Die NGO nutzt eine Vielzahl von Instrumenten, die im humanitären Völkerrecht verankert sind, um das Verhalten bewaffneter nichtstaatlicher Akteure zu verändern und deren praktische Einhaltung humanitärer Normen zu fördern.
Eines dieser Instrumente sind sogenannte „Deeds of Commitment“ – formelle Selbstverpflichtungserklärungen, in denen sich bewaffnete Gruppen dazu verpflichten, bestimmte humanitäre Grundsätze einzuhalten, etwa das Verbot von Landminen oder den Schutz von Kindern.
Aber wie funktioniert das in der Praxis?
Geneva Call ist in vielen Krisenregionen unterwegs, wo Staaten längst den Rückzug angetreten haben – und bewaffnete Gruppen das Sagen haben. Egal, ob in Syrien, Afghanistan, Sudan oder Myanmar: Überall dort reden die Leute von Geneva Call mit Milizen, Rebellen und de-facto-Machthabern. In Syrien zum Beispiel waren sie mit über 35 Gruppen im Gespräch. In Afghanistan sind sie selbst nach der Machtübernahme der Taliban geblieben. Auch im Jemen, im Kongo oder in Kolumbien sind sie aktiv.
Ihr vorrangiges Ziel: der Schutz von Zivilpersonen – zum Beispiel durch das Stoppen der Rekrutierung von Kindersoldaten, den Schutz von Zivilisten, die Beendigung des Einsatzes von Antipersonenminen oder den Schutz medizinischer Einrichtungen und des medizinischen Personals. Geneva Call geht dahin, wo es unbequem wird – und bleibt auch, wenn’s schwierig wird.
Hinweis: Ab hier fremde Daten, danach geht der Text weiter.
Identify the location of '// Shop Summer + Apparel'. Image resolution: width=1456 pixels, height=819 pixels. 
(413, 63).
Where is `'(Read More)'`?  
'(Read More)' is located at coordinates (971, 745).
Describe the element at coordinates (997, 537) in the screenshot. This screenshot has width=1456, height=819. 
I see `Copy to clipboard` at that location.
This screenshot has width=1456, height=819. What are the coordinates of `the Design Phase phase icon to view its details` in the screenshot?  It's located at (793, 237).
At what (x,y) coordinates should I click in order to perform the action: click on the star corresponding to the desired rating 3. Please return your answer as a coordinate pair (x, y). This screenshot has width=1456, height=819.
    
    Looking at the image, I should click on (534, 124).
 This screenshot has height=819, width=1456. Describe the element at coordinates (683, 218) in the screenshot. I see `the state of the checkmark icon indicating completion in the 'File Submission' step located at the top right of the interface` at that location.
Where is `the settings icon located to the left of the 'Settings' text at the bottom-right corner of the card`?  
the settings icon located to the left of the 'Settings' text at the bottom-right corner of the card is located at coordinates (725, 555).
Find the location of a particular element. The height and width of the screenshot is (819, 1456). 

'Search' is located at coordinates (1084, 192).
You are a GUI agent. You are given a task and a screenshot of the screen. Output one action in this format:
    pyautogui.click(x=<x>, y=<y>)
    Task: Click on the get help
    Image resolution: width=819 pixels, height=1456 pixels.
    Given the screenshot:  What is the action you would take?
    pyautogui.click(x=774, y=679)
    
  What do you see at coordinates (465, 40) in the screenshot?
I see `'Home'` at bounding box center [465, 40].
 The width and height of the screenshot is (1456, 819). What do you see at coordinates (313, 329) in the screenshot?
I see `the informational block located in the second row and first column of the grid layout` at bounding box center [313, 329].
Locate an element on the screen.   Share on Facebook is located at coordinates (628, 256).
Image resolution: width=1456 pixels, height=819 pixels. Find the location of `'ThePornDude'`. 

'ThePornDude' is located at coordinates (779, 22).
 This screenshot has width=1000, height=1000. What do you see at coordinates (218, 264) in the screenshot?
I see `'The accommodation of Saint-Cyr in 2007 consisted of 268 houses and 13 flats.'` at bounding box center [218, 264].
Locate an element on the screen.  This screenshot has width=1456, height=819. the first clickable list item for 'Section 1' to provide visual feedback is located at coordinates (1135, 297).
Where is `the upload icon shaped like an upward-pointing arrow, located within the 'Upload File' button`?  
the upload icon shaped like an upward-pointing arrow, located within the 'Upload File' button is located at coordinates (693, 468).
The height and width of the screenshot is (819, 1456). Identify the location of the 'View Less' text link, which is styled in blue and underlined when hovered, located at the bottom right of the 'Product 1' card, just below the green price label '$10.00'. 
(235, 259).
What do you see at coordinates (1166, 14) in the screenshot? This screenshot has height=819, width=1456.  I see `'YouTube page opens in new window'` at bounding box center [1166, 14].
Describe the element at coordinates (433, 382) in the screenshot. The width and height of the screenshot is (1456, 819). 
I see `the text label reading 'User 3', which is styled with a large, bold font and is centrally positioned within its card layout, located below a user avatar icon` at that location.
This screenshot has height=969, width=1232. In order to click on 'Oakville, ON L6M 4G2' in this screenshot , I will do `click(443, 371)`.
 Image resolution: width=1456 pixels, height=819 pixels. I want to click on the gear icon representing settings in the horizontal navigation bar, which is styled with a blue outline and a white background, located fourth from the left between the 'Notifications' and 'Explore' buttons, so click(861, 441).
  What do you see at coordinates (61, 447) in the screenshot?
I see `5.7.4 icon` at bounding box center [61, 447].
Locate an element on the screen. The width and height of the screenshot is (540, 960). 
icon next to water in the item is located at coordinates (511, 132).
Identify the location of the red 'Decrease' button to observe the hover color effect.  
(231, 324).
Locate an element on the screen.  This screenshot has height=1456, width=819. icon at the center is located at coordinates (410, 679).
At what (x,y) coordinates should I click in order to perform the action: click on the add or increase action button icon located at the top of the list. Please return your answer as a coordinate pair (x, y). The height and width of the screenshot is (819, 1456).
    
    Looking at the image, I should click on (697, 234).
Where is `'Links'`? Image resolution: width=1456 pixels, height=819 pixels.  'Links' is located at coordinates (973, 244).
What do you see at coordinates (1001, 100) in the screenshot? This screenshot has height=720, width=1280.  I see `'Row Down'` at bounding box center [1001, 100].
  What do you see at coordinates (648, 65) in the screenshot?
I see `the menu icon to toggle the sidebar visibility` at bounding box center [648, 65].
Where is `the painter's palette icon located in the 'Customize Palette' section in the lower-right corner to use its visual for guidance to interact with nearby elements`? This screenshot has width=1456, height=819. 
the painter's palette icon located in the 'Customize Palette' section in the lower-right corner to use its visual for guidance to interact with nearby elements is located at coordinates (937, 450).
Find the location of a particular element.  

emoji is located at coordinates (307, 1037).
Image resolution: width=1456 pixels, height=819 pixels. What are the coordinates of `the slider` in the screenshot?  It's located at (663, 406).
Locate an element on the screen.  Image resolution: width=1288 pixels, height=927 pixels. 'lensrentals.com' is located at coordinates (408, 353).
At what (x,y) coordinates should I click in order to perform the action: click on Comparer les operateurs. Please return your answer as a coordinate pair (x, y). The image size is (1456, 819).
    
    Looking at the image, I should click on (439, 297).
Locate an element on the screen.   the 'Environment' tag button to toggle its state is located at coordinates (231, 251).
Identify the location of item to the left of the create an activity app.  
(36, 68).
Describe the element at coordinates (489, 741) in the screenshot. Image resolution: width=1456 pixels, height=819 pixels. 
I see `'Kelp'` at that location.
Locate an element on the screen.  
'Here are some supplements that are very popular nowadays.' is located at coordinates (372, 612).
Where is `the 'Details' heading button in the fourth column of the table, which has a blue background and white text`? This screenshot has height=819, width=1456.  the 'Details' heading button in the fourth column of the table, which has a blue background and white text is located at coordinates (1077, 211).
Die Regeln des Kriegs sind theoretisch klar – sie stehen im internationalen humanitären Recht, insbesondere in den Genfer Konventionen. Dort steht, dass Zivilpersonen von allen Konfliktparteien geschützt, Kinder nicht rekrutiert und Gefangene menschenwürdig behandelt werden müssen. Für reguläre Armeen gibt es dafür militärische Schulungen und klare Befehlsketten. Doch wie bringt man eine Miliz in Mali, einen lokalen Warlord in Syrien oder ein Rebellenkommando in Myanmar dazu, sich ebenfalls daran zu halten?
Man muss erst Vertrauen aufbauen.Alexandre Munafò, Leiter des Globalen Engagements bei Geneva Call
Wie kommt man da ran, wo sonst keiner rankommt?
„Manchmal dauert es Wochen oder Monate, bis überhaupt ein Treffen mit einem Anführer einer Gruppierung zustande kommt“, erklärt Alexandre Munafò, „man muss erst Vertrauen aufbauen – über lokale Mittelsmänner, religiöse Führer, Anwält:innen oder ehemalige Diplomat:innen. Oft passiert das eben dadurch, dass jemand jemanden kennt, der jemanden kennt.“
In ihrer Arbeit unterscheidet sich Geneva Call von klassischen Hilfsorganisationen. Sie liefern keine Medikamente oder Lebensmittel, sondern Überzeugungsarbeit. „Wir haben kein physisches Angebot. Das hilft manchmal sogar – weil klar ist: Wir wollen nichts erkaufen. Wir wollen nur reden“, sagt Munafò. „Es kommt oft vor, dass die Gruppierungen direkt wissen wollen, was wir für sie mitgebracht haben, um sich die Hilfsgüter entweder selbst einzustecken oder zumindest um sicherzustellen, dass der Feind sie nicht bekommt.“ Wenn es also für diese Gruppen keinen materiellen Anreiz gibt, wie bringt man sie dann überhaupt zu einem Dialog?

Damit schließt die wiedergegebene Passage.